The 25th Amendment has been used 3 times to relieve presidents deemed unfit to govern — each case involving physical health
The amendment has been invoked in this way only three times before, and coincidentally, each time has involved presidential colons.
The 25th Amendment of the Constitution was passed in 1967 after fears about presidential succession after President John F. Kennedy's assassination. The first two sections deal with presidents and vice presidents resigning, dying, or being generally removed from office, and these sections were invoked in order to elevate Gerald R. Ford to the presidency after Richard Nixon resigned in 1974.

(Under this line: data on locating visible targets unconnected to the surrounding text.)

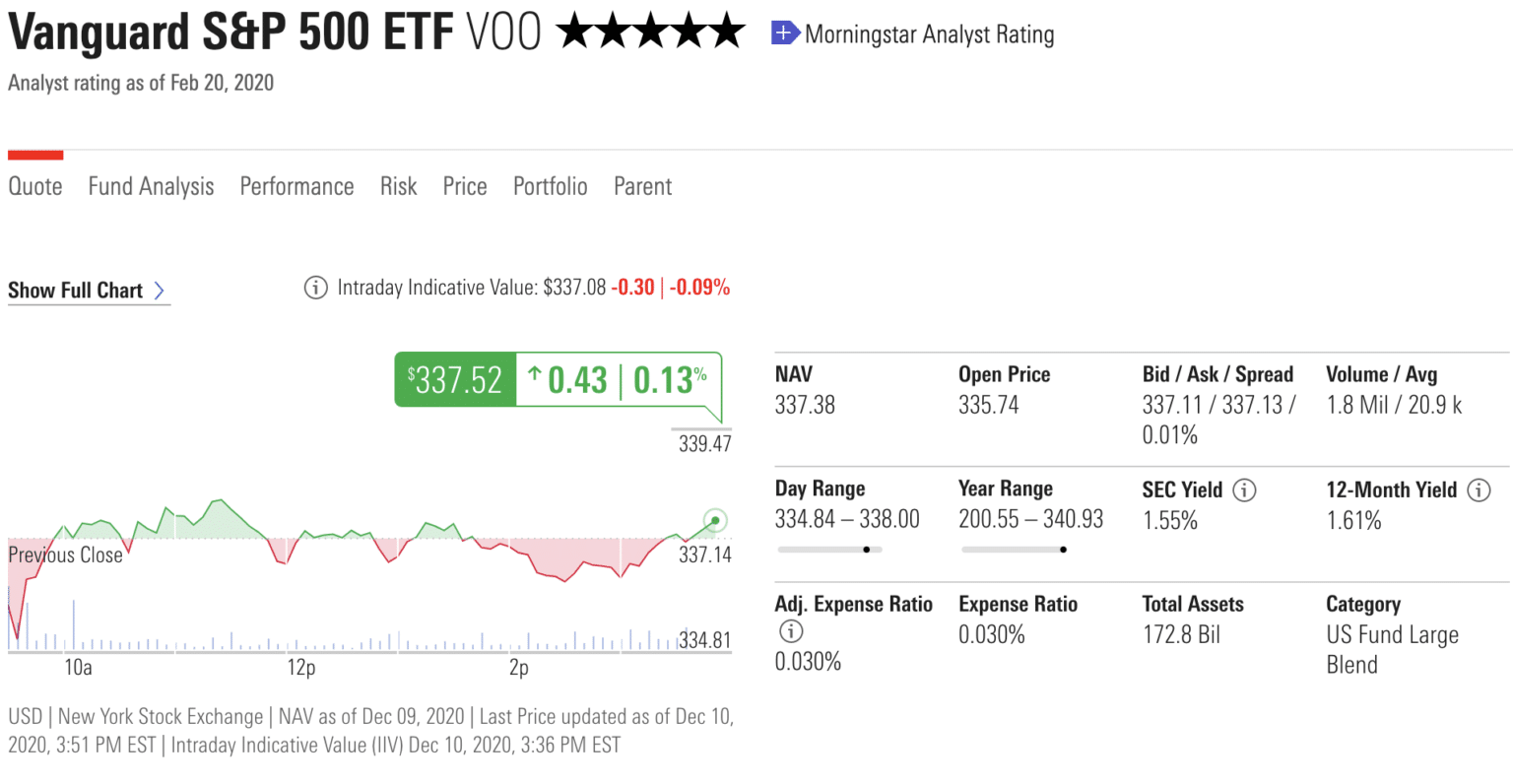Click the Quote tab

pos(34,186)
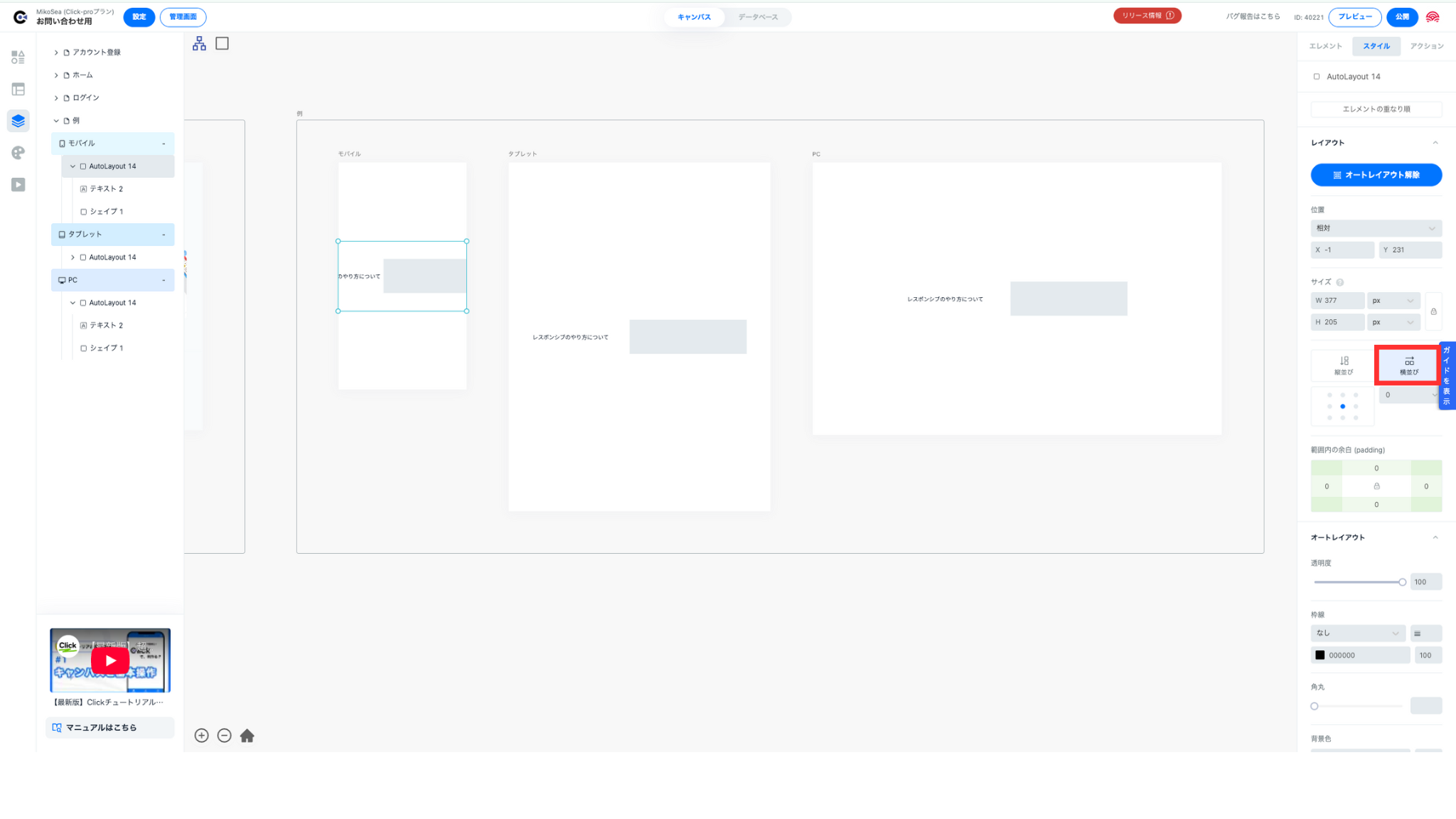Select the 横並び horizontal arrangement option
Viewport: 1456px width, 819px height.
coord(1408,365)
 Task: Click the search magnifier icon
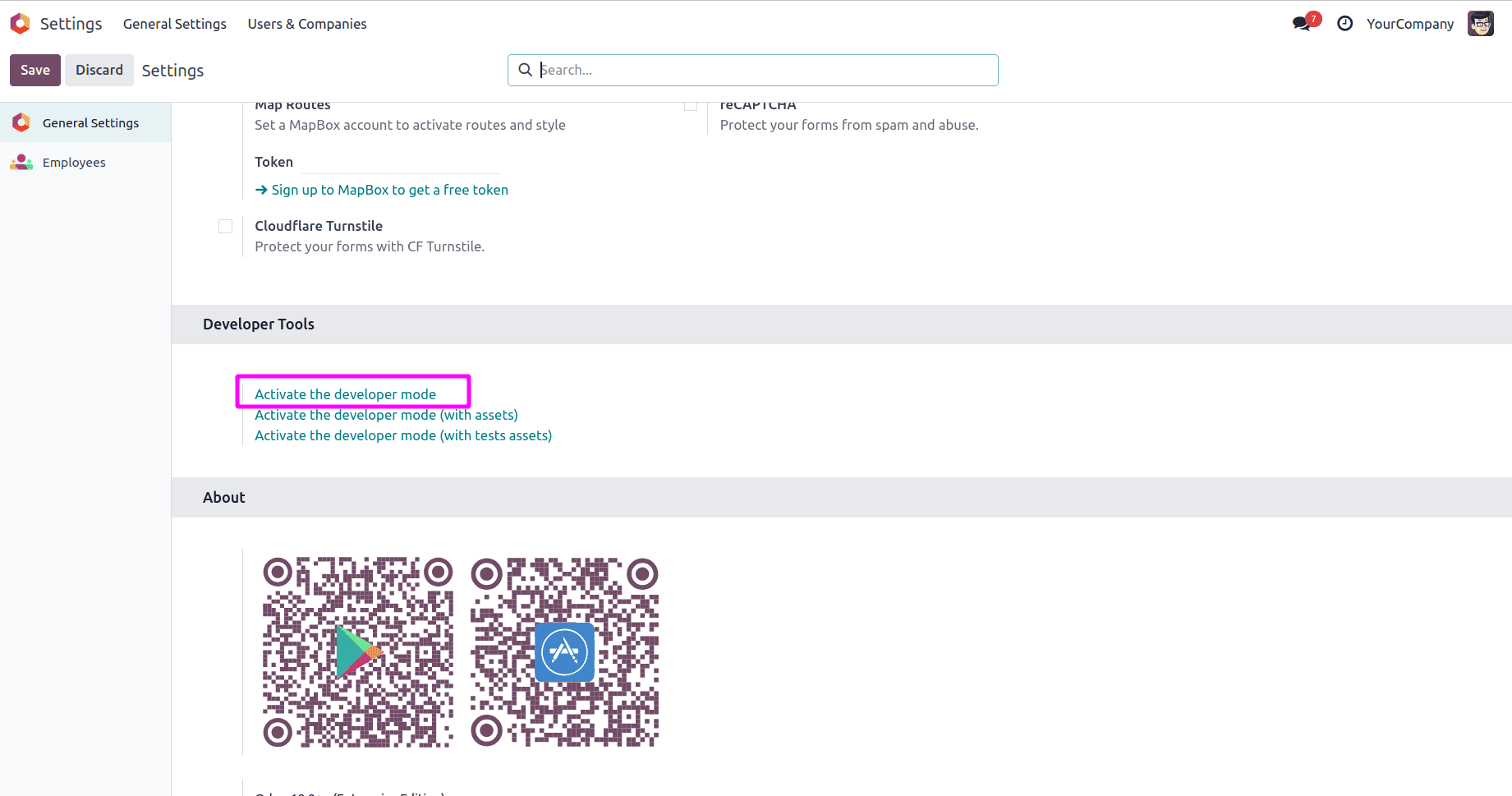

The second two sections of the amendment deal specifically with what to do with a president who is unfit to serve, and it is these sections Trump has to worry about. If he is removed under these sections, he would be joining a small list of presidents who all had their powers temporarily removed due to doctors operating on their colons.
The first time this happened was on July 13, 1985, when President Ronald Reagan sent a letter directing then-Vice President George H.W. Bush to perform his duties while the president underwent a surgery to remove cancerous polyps from his colon. Bush was acting president from 11:28 a.m. when Reagan was given general anesthesia to 7:22 p.m. when Reagan sent another letter to members of the Senate and resumed his powers.
President George W. Bush had not one, but two instances in which he was deemed "unable" to perform the duties of the president during his two-term tenure.
The first case occurred on June 29, 2002 when he invoked the 25th Amendment and allowed Vice President Dick Cheney to act as president on his behalf for two hours and five minutes. The second one took place five years later on June 21, 2007, when Bush again named Cheney acting president for two hours and 15 minutes. In both cases, Bush, like Reagan, had undergone colon-related procedures, but his were of a much more benign nature — they were routine colonoscopies.